Stored data
——————
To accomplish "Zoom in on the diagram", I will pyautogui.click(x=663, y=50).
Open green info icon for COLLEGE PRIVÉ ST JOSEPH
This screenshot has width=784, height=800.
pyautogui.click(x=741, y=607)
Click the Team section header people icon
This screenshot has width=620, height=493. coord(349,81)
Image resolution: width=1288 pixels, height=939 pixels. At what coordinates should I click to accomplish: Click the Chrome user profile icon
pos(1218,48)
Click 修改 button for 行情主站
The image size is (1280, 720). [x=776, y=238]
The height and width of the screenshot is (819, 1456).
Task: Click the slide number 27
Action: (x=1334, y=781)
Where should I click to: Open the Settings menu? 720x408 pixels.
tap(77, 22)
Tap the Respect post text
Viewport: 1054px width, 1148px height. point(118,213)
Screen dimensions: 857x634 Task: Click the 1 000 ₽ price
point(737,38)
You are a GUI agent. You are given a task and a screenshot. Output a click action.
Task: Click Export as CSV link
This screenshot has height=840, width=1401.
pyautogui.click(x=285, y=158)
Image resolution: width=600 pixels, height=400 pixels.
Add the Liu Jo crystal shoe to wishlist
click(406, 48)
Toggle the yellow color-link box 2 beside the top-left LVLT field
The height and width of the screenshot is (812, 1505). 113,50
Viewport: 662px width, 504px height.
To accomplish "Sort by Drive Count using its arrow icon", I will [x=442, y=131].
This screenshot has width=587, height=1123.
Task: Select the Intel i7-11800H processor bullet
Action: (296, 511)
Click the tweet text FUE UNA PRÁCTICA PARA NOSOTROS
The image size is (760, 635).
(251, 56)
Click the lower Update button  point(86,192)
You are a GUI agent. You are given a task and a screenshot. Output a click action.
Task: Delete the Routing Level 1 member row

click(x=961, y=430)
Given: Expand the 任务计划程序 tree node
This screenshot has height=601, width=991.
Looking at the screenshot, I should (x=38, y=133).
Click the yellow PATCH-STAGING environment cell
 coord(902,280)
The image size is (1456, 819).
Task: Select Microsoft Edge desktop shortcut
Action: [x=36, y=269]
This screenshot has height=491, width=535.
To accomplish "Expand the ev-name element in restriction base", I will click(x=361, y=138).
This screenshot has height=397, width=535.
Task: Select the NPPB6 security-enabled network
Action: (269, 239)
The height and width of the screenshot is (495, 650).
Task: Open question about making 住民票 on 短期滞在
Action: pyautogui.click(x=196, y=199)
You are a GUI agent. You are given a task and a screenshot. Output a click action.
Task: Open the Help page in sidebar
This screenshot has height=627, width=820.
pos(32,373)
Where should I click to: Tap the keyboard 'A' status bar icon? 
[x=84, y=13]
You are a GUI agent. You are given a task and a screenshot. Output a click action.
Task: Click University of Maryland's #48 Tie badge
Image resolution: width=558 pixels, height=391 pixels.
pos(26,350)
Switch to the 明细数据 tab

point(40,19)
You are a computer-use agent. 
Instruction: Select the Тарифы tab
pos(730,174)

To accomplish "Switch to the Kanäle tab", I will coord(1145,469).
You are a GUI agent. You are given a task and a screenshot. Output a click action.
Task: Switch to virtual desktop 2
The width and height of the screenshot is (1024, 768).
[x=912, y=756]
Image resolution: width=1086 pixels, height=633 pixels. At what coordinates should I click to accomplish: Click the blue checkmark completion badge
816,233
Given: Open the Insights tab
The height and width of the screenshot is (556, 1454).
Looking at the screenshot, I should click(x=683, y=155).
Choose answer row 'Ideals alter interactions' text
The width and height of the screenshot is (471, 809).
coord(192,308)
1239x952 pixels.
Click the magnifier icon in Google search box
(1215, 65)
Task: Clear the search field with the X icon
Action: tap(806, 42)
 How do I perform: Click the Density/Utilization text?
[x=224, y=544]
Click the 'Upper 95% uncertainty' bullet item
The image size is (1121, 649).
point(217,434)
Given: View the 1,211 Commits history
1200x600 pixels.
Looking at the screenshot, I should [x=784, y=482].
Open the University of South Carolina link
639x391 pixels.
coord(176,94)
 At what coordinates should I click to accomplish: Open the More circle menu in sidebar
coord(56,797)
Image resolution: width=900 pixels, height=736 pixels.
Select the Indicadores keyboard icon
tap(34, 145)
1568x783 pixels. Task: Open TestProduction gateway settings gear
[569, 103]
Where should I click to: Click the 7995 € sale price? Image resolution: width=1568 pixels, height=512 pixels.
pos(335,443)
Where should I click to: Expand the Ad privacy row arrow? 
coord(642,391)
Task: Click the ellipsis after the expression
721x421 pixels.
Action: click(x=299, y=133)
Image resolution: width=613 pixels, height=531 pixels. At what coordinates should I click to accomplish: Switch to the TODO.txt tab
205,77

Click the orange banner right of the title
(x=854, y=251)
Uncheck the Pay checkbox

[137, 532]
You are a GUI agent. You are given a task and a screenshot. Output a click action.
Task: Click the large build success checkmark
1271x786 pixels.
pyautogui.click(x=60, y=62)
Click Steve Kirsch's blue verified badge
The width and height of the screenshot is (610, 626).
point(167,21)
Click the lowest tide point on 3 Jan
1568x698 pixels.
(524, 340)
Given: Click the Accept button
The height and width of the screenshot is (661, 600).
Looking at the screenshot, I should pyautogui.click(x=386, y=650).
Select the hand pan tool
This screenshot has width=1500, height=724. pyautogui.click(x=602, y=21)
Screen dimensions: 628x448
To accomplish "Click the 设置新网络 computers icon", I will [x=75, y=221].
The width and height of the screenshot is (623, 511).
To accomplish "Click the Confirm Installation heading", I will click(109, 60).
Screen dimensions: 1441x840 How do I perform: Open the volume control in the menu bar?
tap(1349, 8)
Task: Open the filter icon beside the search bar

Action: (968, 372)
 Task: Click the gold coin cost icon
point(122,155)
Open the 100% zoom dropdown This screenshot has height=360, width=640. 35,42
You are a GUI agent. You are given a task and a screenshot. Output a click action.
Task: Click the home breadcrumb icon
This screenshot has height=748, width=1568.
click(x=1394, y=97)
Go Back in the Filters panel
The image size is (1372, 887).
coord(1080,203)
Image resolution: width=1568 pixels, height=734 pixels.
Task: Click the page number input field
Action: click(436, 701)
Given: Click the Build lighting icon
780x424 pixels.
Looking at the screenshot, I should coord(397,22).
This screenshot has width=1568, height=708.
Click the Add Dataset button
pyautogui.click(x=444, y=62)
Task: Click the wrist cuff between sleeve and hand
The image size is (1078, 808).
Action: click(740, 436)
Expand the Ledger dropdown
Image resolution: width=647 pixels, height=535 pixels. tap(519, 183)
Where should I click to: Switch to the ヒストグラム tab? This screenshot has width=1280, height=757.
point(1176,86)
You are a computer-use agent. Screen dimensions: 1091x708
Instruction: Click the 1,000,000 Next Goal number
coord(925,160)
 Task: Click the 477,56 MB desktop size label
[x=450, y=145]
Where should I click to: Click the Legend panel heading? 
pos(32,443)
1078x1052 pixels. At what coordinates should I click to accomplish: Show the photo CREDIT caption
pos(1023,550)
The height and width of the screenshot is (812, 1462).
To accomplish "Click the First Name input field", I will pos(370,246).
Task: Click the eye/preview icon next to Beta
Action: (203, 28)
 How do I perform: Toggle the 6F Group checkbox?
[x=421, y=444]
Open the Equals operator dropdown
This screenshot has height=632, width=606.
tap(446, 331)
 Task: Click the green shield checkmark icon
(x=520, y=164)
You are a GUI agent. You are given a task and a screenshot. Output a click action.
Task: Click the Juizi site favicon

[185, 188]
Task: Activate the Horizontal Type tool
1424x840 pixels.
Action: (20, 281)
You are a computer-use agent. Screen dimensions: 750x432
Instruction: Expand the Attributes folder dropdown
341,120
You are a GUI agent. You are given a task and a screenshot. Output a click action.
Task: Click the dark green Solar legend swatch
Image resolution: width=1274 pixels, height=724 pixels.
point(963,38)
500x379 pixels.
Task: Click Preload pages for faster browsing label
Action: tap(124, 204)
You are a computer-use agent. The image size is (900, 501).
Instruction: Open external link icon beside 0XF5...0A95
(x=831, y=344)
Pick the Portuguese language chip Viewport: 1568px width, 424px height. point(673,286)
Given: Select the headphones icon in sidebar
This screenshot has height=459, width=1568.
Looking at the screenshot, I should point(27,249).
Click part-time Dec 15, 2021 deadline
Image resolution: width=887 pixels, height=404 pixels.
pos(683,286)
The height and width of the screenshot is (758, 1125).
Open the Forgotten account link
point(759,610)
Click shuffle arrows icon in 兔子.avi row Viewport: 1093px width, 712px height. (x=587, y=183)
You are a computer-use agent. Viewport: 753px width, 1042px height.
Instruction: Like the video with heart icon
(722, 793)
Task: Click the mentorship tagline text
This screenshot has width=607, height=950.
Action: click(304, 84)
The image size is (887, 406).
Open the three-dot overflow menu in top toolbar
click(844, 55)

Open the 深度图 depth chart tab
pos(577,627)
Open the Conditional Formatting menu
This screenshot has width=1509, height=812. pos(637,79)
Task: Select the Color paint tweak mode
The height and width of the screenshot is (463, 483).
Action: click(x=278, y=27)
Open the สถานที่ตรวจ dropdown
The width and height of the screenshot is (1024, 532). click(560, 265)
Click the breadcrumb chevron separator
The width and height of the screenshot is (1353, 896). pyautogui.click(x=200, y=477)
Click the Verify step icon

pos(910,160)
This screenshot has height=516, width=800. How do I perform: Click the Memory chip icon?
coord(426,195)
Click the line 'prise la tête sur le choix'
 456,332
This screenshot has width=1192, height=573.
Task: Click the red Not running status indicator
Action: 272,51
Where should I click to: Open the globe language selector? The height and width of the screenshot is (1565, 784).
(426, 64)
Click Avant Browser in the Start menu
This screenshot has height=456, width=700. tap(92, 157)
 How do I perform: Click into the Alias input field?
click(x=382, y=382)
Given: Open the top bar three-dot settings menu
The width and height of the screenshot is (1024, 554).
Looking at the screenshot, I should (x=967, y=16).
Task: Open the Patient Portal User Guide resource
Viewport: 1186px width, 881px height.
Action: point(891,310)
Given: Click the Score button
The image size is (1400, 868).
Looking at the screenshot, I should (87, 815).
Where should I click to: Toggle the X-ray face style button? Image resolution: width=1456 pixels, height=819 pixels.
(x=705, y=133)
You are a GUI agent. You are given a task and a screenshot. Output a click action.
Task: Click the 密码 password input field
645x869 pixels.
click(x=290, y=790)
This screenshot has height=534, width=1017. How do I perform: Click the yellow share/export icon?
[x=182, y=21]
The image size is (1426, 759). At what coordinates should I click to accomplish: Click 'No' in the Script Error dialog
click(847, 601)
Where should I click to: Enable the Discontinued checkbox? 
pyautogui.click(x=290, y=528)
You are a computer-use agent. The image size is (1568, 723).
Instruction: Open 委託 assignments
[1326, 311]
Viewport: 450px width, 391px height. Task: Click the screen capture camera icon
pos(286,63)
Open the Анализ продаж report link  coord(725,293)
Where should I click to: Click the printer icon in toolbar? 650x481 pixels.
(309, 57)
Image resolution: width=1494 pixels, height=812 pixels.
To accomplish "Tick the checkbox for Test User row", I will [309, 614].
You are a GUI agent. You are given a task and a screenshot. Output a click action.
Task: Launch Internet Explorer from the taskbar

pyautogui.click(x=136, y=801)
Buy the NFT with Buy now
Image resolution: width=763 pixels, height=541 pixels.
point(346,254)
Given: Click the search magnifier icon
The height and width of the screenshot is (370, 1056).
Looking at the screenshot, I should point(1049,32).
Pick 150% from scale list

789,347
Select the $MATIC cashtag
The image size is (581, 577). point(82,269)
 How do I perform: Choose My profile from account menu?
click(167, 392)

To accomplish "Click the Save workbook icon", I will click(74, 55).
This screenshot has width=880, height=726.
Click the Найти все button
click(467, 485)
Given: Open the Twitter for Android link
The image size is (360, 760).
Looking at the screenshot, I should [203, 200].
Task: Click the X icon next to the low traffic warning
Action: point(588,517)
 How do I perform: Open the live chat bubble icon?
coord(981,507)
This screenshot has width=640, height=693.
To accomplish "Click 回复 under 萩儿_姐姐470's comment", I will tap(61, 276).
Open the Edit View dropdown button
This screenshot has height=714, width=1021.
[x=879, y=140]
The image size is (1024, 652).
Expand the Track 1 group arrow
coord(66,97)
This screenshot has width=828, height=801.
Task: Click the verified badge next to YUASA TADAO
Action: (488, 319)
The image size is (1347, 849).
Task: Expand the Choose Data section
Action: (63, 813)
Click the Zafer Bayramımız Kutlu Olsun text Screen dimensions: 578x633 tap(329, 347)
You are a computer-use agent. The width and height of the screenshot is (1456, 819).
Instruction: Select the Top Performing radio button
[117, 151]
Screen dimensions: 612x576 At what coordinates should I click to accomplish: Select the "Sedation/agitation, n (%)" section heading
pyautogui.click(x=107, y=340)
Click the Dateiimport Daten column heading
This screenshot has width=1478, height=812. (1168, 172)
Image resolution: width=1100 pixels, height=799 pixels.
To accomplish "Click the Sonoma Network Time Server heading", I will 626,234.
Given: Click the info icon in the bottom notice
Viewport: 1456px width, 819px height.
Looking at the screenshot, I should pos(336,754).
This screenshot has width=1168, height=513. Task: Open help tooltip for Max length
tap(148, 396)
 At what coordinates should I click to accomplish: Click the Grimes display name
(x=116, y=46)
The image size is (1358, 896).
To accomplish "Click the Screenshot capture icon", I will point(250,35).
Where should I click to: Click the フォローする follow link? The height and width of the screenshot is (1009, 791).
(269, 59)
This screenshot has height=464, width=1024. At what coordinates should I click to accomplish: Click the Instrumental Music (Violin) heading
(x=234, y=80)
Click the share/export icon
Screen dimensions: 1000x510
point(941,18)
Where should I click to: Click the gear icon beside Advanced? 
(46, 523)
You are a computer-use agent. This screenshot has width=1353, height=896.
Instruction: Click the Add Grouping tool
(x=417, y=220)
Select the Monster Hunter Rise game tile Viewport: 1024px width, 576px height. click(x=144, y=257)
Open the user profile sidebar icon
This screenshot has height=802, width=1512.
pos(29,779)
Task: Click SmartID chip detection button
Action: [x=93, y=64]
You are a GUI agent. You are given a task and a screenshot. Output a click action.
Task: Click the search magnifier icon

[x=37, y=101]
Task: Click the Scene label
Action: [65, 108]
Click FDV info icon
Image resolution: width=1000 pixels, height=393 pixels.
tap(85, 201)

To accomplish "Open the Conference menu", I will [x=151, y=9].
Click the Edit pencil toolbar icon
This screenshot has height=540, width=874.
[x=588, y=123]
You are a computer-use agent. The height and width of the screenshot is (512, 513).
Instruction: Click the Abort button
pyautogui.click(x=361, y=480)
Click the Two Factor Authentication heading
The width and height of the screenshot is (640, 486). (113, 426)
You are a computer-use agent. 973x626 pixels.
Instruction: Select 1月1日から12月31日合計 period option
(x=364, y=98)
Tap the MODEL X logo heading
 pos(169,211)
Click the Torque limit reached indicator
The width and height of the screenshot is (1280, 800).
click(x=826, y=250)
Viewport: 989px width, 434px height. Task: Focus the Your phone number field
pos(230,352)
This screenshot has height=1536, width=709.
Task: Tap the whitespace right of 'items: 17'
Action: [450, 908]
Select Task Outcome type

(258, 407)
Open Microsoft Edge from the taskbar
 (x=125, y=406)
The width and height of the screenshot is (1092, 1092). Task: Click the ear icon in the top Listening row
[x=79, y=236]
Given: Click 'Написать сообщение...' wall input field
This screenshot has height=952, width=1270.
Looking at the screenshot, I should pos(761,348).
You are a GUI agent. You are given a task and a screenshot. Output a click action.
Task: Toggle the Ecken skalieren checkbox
——————
▶ Work instructions
Collect the lines of the data that carry the word "University".

▶ Task answer
Task: Click University of Maryland's #48 Tie badge
Open the University of South Carolina link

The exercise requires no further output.